SSE SIMD and ARM NEON research
I started off wanting to know the CPU cycles and possible cache misses from SSE SIMD instructions, but was kind of mind blown at what SIMD can actually do. There’s also a hell of a lot that the best compilers cannot do with C or C++ code with SIMD stuff. An example is getting the sign bits from each value in a SIMD register in EAX, which is damn handy for some math.
The SSE SIMD stuff is only the base line because there’s now SSE4 I believe. (just checked and it is. behind times I am) Being able to multiple math operations on a single register has tickled my interest for a long time. Tonight I decided to put some proper research into it. Until I got sidetracked with ARM NEON.

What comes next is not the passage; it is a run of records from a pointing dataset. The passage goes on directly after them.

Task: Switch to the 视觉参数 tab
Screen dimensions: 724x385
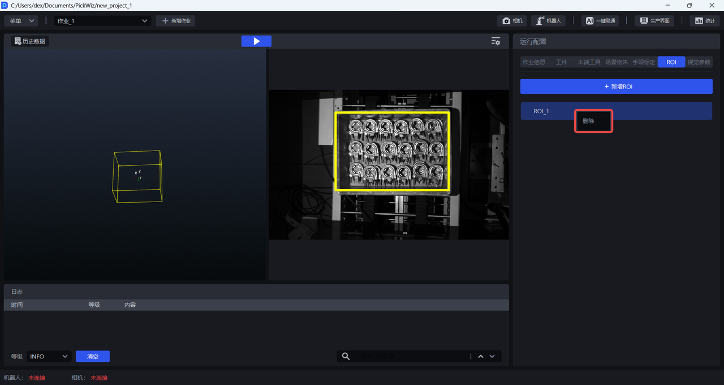Action: [699, 62]
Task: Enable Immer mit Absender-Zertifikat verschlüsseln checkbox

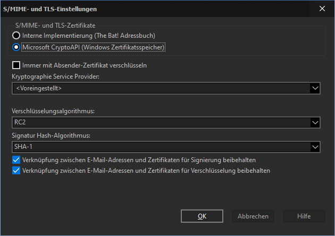Action: pos(16,65)
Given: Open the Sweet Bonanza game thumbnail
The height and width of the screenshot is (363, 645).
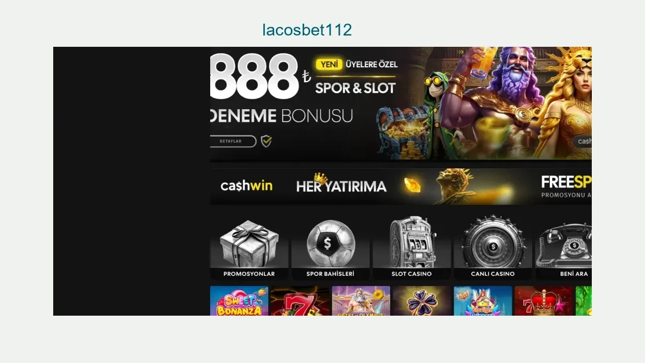Looking at the screenshot, I should [239, 301].

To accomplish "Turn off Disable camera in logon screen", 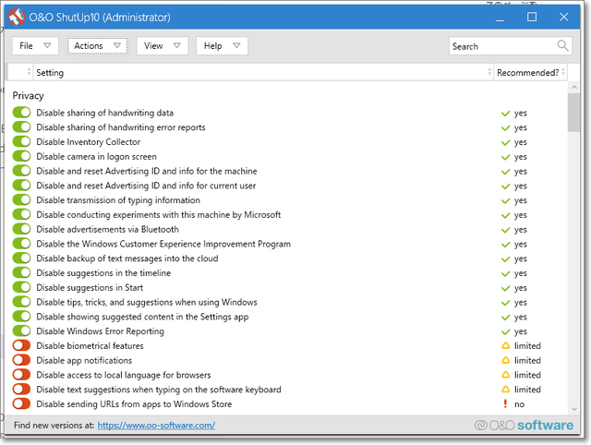I will (21, 157).
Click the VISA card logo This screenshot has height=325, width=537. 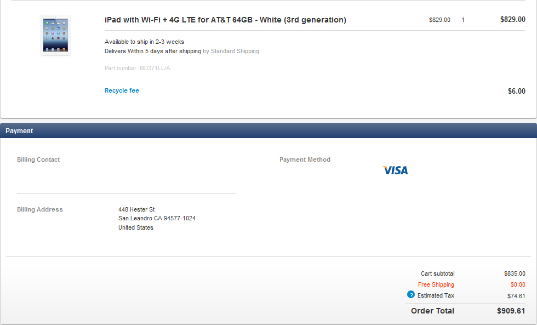pos(395,170)
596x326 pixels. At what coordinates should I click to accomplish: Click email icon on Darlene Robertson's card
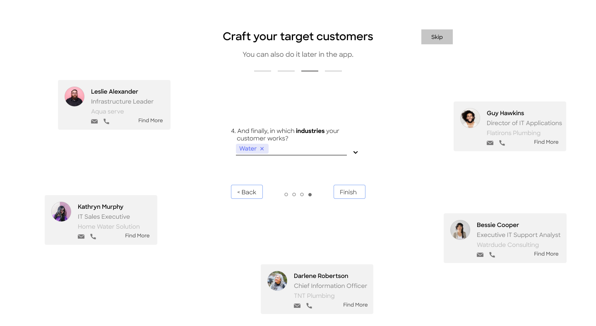(297, 306)
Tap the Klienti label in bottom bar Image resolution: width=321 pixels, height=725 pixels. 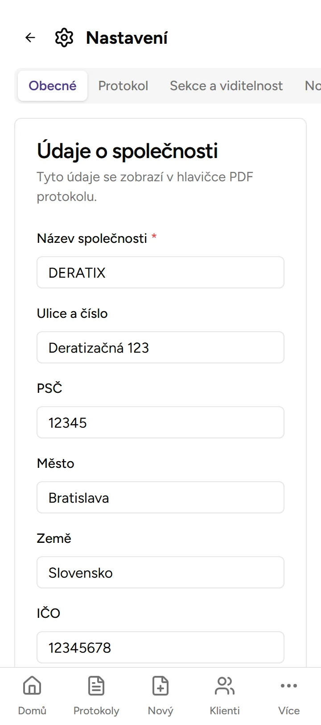[224, 710]
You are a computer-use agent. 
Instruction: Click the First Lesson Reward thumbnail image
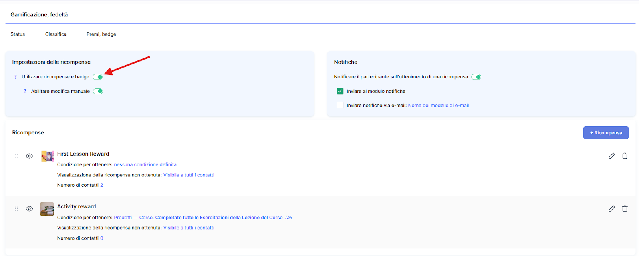(47, 156)
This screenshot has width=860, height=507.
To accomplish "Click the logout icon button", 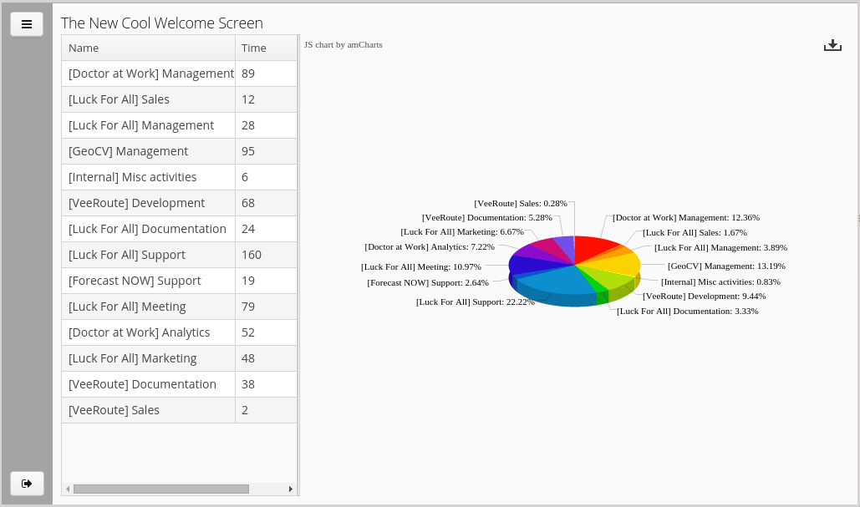I will 27,483.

Anyway, besides the point and before I go onto the ARM stuff. Over the next few nights at least, I’m going to be testing out more assembler programming. This time using SIMD instructions and possibly being able to use maybe a noise algorithm. Later on in time, not over the next few nights, I will look at using this experience for 3d matrix calcs.
But… Then I looked deeper into the ARM NEON…
What I found with the NEON is that it is kind of like a hyper-threaded architecture. The cpu will run 2 NEON instructions per cycle but during CPU down things (stalls, waits, etc). I need to get deeper to undertsand that but it does sound very much like the way the hyper-threading works on the intel core processors. Still good.
Another thing I did like about the ARM assembler language is it just just so awesome. In standard assembler, you load registers, multiply one register by 2/4/8, add them and the last instruction grabs the result. In ARM, you load the basic registers, and in one instruction you can offsets and bit manipulate to get the address and store the result. Crazy.
I’ll come back to ARM stuff later one. For now, I’ll be focusing on x86_64 stuff and all the SIMD stuff. Over the next few days I’ll run some test and hopefully post some test code. That is if I get something running.